* STATED GOAL *
Rewrite the lines from the one containing "Image resolution: width=1050" through the one containing "[x=1058, y=369]", requests included, and shift every coordinate in the answers by adding 111 to it. Give only those lines.

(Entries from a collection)
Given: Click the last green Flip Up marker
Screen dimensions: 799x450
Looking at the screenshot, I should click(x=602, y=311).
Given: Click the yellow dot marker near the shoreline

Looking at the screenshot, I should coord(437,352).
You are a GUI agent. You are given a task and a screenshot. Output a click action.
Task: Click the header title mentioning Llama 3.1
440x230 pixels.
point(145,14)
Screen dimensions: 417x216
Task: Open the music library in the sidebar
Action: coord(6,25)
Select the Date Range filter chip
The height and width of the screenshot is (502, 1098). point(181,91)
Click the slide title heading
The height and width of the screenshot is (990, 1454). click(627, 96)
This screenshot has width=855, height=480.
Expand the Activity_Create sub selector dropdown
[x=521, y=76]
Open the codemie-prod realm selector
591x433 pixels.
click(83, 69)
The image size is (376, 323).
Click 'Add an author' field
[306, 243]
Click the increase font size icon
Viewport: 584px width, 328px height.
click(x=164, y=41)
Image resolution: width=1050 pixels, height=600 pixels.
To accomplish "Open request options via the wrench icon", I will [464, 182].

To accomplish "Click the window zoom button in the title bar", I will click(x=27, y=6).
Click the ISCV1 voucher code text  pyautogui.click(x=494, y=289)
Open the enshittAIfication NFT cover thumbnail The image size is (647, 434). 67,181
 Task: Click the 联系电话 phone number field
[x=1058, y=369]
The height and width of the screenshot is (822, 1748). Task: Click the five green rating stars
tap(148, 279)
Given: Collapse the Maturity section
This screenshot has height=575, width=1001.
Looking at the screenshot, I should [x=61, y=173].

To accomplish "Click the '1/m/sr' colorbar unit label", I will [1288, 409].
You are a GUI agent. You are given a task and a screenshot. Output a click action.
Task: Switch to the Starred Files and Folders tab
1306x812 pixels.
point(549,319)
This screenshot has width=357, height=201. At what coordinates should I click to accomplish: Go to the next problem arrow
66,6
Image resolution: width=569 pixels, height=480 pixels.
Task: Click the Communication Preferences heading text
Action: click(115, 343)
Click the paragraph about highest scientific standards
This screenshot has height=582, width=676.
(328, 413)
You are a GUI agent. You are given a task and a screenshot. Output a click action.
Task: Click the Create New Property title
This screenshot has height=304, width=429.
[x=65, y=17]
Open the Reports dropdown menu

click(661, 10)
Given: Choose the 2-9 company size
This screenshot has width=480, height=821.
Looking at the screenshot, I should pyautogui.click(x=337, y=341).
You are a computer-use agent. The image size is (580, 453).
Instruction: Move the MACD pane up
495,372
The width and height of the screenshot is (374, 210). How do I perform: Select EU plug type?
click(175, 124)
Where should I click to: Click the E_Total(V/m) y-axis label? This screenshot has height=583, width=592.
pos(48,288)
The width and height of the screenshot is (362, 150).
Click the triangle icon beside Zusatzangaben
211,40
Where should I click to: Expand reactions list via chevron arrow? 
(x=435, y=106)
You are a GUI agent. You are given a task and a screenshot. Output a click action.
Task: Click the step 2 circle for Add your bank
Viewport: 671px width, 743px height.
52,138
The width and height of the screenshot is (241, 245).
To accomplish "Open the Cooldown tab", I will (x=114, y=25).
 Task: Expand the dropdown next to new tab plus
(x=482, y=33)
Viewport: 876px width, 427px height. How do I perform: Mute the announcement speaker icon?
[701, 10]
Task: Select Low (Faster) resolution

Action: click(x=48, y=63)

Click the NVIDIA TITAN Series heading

* RESULT FOR THIS EXERCISE *
Image resolution: width=1050 pixels, height=600 pixels.
To accomplish "Open request options via the wrench icon", I will [575, 293].

To accomplish "Click the window zoom button in the title bar", I will click(x=138, y=117).
Click the ISCV1 voucher code text  pyautogui.click(x=605, y=400)
Open the enshittAIfication NFT cover thumbnail The image size is (647, 434). 178,292
 Task: Click the 联系电话 phone number field
[x=1169, y=480]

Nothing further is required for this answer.